You can’t easily pause in the middle of video blog posts, move along and return later to finish reading them.  You can’t search for content within them.  They don’t archive well.

You have to watch a ton of boring stuff you don’t care about just to find the part that interests you.  It’s like searching through reams of microfilm to find that one relevant newspaper article you think you remember reading years ago.

There is a low barrier for entry, so you get a whole lot of chaff with the wheat.  Many video blog posts are like home movies eagerly sprung on unsuspecting visitors- they bring geometrically more joy to the people in them than to the people watching them.

They take more time when the idea should be to convey information in less time.  It’s not just that people can read faster than other people can talk, though that’s part of it.  It’s the fact that there are a lot of other sources for interesting and efficient multimedia content.  And thanks to PVRs, most TV shows come with a fast forward button.

They dilute the momentum of the blogging movement, which is already waning thanks to conscription by profiteers and social networks.
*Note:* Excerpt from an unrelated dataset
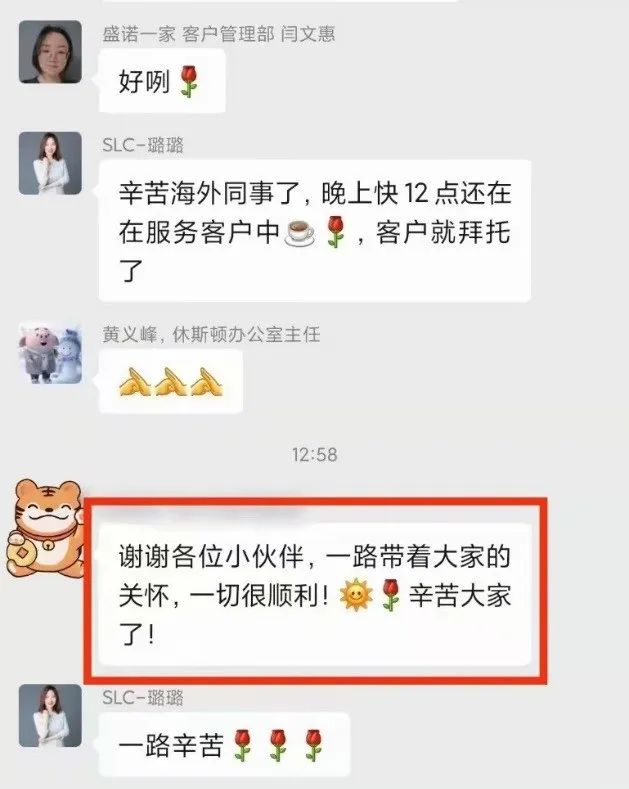Open the tiger cartoon avatar
This screenshot has height=789, width=629.
pyautogui.click(x=45, y=529)
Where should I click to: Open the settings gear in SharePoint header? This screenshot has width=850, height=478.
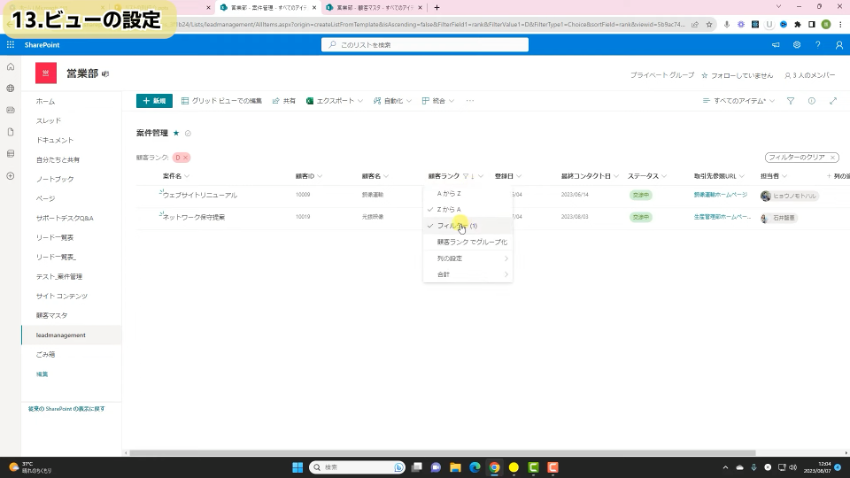point(796,44)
And they make bloggers appear even more nerdy to the rest of the world.  That’s a tall order, but there you go.

Would I wipe all homemade video content from blogs?  Absolutely not.  Videos as a primary medium have their place, and that place is YouTube.  Where they can then be served up as accretive blog content.

Even the occasional video post used to spice up a traditional blog can provide value and entertainment.  Several of my pals do that.

Occasional video content is one thing.  Home movies as a substitute for journalism is something else altogether.

My hunch is that video blogging will experience the same life cycle as many prior hype du jours.  Few to many to few.  Novelty to hype to irrelevance.

I hope so.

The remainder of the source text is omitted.